● **What the task asks**
Copy the data verbatim, beginning at the line that contains "You are a GUI" and stopping after the line that contains "pyautogui.click(x=468, y=261)".

*** Opening of Records to process ***

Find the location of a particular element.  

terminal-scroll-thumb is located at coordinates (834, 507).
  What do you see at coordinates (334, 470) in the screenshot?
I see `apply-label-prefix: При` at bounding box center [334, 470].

*** Close of Records to process ***
*** Opening of Records to process ***

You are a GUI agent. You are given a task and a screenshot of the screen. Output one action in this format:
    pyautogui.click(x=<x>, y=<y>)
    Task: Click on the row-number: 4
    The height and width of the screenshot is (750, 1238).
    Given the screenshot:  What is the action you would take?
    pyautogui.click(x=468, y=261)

*** Close of Records to process ***

● **Written solution**
You are a GUI agent. You are given a task and a screenshot of the screen. Output one action in this format:
    pyautogui.click(x=<x>, y=<y>)
    Task: Click on the row-number: 4
    The height and width of the screenshot is (750, 1238).
    Given the screenshot:  What is the action you would take?
    pyautogui.click(x=468, y=261)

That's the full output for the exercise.